After picking up my three EZE-Lap diamond plates, I wanted to house them in a plate holder, much like the one used by Paul Sellers in his sharpening videos. It is not a new concept, but it really appeals to me to have the stones all in one unit, making sharpening a tool a quicker, slicker process. For info on Paul’s plate,. you can click Here.

For my plate I wanted to make use of some 11″ x 1″ boards that I had salvaged out of a skip/Dumpster.

The four salvaged boards. Exactly as they were found. Incredible what people will throw away!

The four salvaged boards. Exactly as they were found. Incredible what people will throw away!

I wanted the plates to have a 1″ boarder and a 1″ gap between them. The EZE-Lap plates are 8″ x 3″ so the dimensions I needed were approximately 10″ x 11″ board. I say Approximately as the plates have some variance in their finished dimensions, so rather than cut my board to absolute lengths, I laid the plates out using a 1″ wide rule as a guide, then cut and marked the layout from there.

Laying out the plates on the holder top get things aligned

Laying out the plates on the holder top get things aligned using a 1″ wide rule.

After using a marking knife to define where my recesses will be, I then make the cross-grain cuts more defined using a chisel.

Using a chisel to further define the cross-grain knife marks.

Using a chisel to further define the cross-grain knife marks.

Do this for all of your cross-grain cuts, but NOT for the cuts along the grain, as you run a risk of moving the line or evening making a new line, ruining the marking. You will deal with the along grain marks after taking some meat out of the recesses.

All cross-grain marks defined more,

All cross-grain marks defined more.

With the cross-grain marks defined, you can then deepen the cross-grain lines by holding your chisel vertically, well aligned with the back of the chisel against the “knife-wall” and using a chisel hammer/mallet to give them a few wallops.

The next step is to then start removing material from the middle of the recesses, using your chisel bevel down. This ensures that the wood only splits as deep as the vertical chops you made earlier. With this done, you can then start to look at removing the main waste from the recess. I would also suggest taking care here and removing a small amount of material from the the top of the recesses where the along grain knife marks are, this will reduce the likelihood of any mishaps in removing the bulk of the recess waste.

Waste removed from the sides of the recess up to the cross grain knife marks

Waste removed from the sides of the recess up to the cross grain knife marks

I used a 1″ chisel to remove the bulk of the waste from my recesses and then moved to a “poor man’s router”, much like the one I used in the Workbench Build.

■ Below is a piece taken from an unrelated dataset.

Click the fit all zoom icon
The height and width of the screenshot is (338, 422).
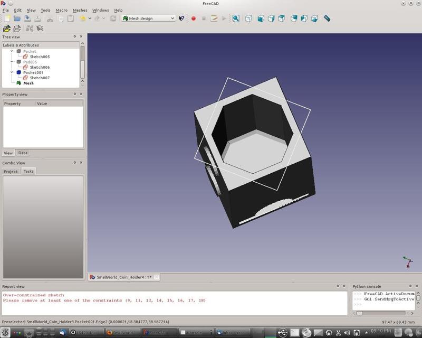236,18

The bulk of the waste removed, again using the chisel bevel down.

The bulk of the waste removed, again using the chisel bevel down.

The Poor Man's Router being used to clean up the recesses.

The Poor Man’s Router being used to clean up the recesses.

With the recesses chopped to a depth of around 1/8″ and all high spots removed, the next step is to cut a fourth recess on the back of the holder to allow for a bench-hook style insert to be fitted. I was lucky enough to have a perfect off-cut (from ripping my board down) for the job. I marked around this using a knife and then chopped the recess with a 1″ chisel. This method of chopping was slightly different from the recesses for the plates as this hook piece will run the full length of the holder and it runs along the grain. So I cut the recess for the hook in a similar way that you would cut a recess for a hinge.

Rear recess marked out and initial chops made.

Rear recess marked out and initial chops made.

Again, use your chisel and then a router plane to clean out this final recess.

With this finished, all that is left is a bt of glue up and fitting the plates into the holder. I made my recesses sufficiently tight enough to hold the plates in with compression. I have read about adding a bead of silicon or even glue to hold the plates in place, but for now this works fine for me.

To see this holder being made, please check out my video below. Hopefully you enjoy the vid.

I have not added a finish at this stage, although I am debating adding some boiled linseed oil. If anyone has any suggestions or questions, then please let me know in the comments below.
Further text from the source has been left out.